The Court Jester Antiques and Stuff

On a not-so-quiet street in a peaceful town, there’s a row of shops facing the imposing stone structure of the county courthouse and the green expanse of the courthouse square.  Nestled in amongst these shops, situated between a florist and a lawyer’s office (or a realtor’s office, or both – there are signs for both, anyway) is this charming shop called The Court Jester Antiques and Stuff.

Owned by Judy Bruce, The Court Jester’s name says it all.  The antiques that Judy sells are eclectic, nice pieces that strike a happy medium between old, rusted out junk (not gonna find anything like that here!) and Louis XIV end tables (won’t find anything like that, either).  Not being an antique fanatic, it’s hard for me to describe them, but I can say that, scattered around and in front of her shop, the antiques she carries lend a cohesion and charm to her displays.

Then there’s the “& Stuff” part of her shop.  Again, the selection is eclectic and well chosen with an emphasis on crafts.  Many of the crafts are by local artisans, including yours truly.  There is hand-crafted glass bead jewelry in bold, vibrant colors and designs; a plethora of nose-tantalizing candles; glass works and; of course, the finest soaps with which you could ever want to bathe.  Sometimes, Judy’s sharp eyes and appreciation for quality may snag on incredible yard sale finds.  Back in July, she had two charming, handmade four-poster doll beds that she’d found at a yard sale and that, of course, my older daughter just HAD to have.  Unfortunately, they both got sold before we had a chance to purchase them; one was going to be a treat for her that weekend.  This is just a taste of what you can find at The Court Jester.

As you enter the shop, your first impression might be, “Wow, this is small!”  Yes, the front room is small, but that’s just the beginning.  The front room is like the antechamber to an amazing cavern of treasures waiting to be discovered.  The shop is deep, with goody-filled halls leading from room to room, each one highlighting particular wares.  My first experience of the shop was delight as Judy led my older daughter and me throughout each room.  And while some products are constant – soaps, candles, jewelry and books, to name a few – I’d guess at least half of the inventory rotates, with new wares coming in as Judy finds them at estate sales and auctions.

────────────────────

▶ [Written exercise]:
According to the piece on The Court Jester Antiques and Stuff, where does Judy find the new wares that rotate into the shop?

▶ [Given material]:

────────────────────

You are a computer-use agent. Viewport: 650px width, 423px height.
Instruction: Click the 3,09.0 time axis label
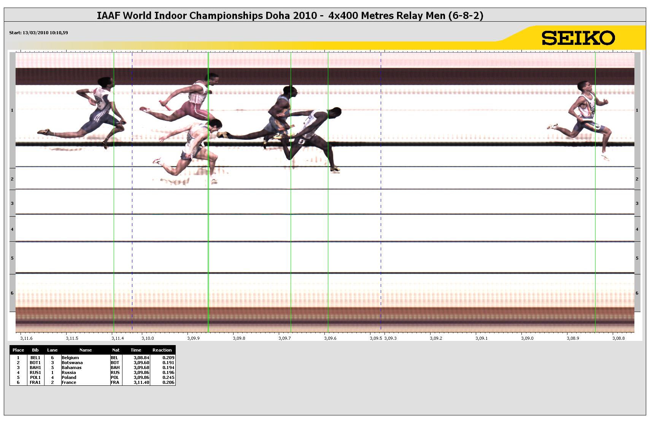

────────────────────

▶ [The output]:
At estate sales and auctions.